Mr. Willis describes the last three years as battling the clock on technical issue after technical issue - from redesigning airbag systems to reprogramming the module to avoid solar flares that could destroy or misguide the spacecraft.

"We suddenly had to cram all our navigational activities into two-week time periods when the flares were on the other side of the sun," says Willis. "Every time something would come up we would resolve it and think we were fine. Then, three or four days later, we'd get hit with the next big issue."

Another big issue surfaced just five hours before landing, when officials had to make decisions on circuitry that might have been damaged in overly robust tests before the launch. Scientists feared that some of the switches guiding the landing pyrotechnics might fail if activated by the on-board computer rather than by mission control.

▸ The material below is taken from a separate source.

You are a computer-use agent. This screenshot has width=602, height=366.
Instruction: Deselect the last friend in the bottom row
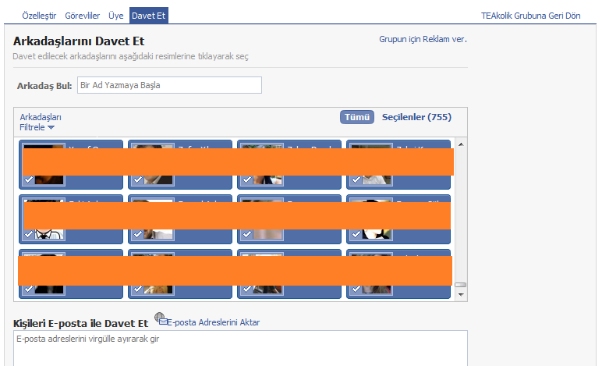[356, 289]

"It has been very, very challenging all along," says Elachi, who is overseeing the entire mission. "We would sit around and listen to all the points of view, and all the recommendations, and then someone had to make a decision. And it was usually me, because the buck stops here."

Now, the next big issue is what cameras on the land rover will see and what directives they will suggest for operators on earth. Learning from the Pathfinder mission, engineers have designed a rover that can go farther, faster, have a greater capability for photos, and does not need to stay in line of sight with the landing module.

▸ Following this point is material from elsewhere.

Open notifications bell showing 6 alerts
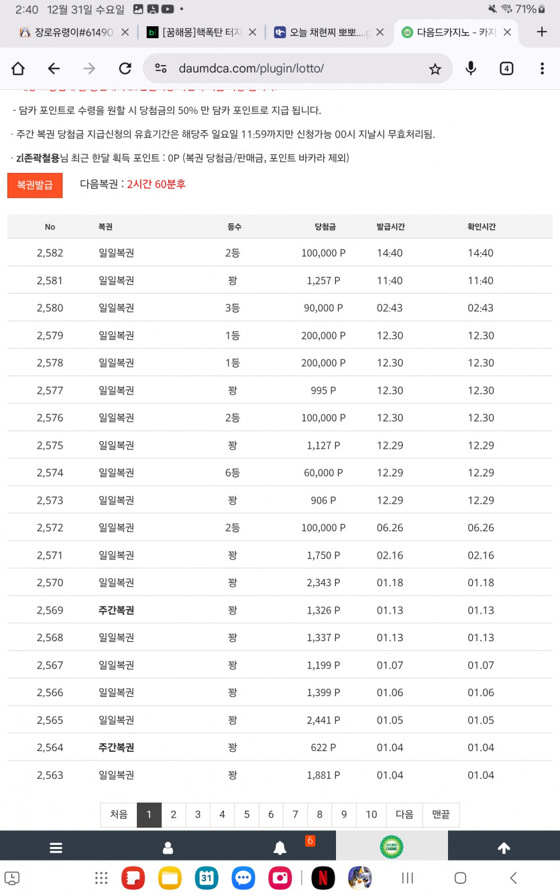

"We are carrying more instruments, better cameras, and can go further from the lander," says Joy Crisp, lead scientist for the mission. "What will be exciting now is watching how scientists make their decisions on where to go next, based on what they see from the pictures."

'The most daunting project'

For nearly everyone here, the moment has been a lifetime coming. At age 4, Townsend sat transfixed before a TV image of the first US shuttle mission. At 13, she took a college-level course on aerospace engineering and robot mechanics, and launched a dozen eggs in a makeshift rocket just to see if they would break. Three years ago, she left her PhD program at Stanford University to join the JPL-sponsored mission.

Dr. Crisp also played a major role in the 1997 Pathfinder Mission to Mars.

"This has been the most daunting project of my career, the most difficult thing imaginable," she says, describing three-plus years of 75-hour weeks. With memories of major problems from the ill-fated Pathfinder mission - including dust on rocks that contaminated equipment and technical problems that straitjacketed the rover's mobility - the current project planners had to design far more sophisticated equipment in far less time.

One thing that fuels the scientists' motivation is the public response to the Mars mission.

Traffic on websites operated by NASA climbed Sunday, as computer users around the world checked the Spirit rover's first images of Mars. NASA recorded 109 million hits on its home page and related websites during the 24-hour period coinciding with the Saturday landing on Mars.

Nearly 17 hours after the successful touchdown, that figure had more than doubled, says Brian Dunbar, NASA's Internet services manager.

"As we put out more pictures, we'll continue to see that," Dunbar says of the steady rise in traffic. To support the onslaught, NASA is relying on 1,300 servers around the world to host websites with details of the Spirit mission.

So far, scientists are encouraged by the clarity of images coming back and by the flat terrain. While some observers feel the red planet is just a big hunk of spinning rock, scientists say it is perhaps more like Earth than any other planet. And they say the rover's placement in stark terrain will be a boon in studying Mars's age, and the possibility of life on that planet in the past. "Landing in an area like this is a bonanza for a geologist because the geology is exposed," says Elachi.

"The most interesting thing about Mars is that it looks like it had liquid water," adds Crisp. "Life may have gotten started there, and we can figure that out by looking at the rocks."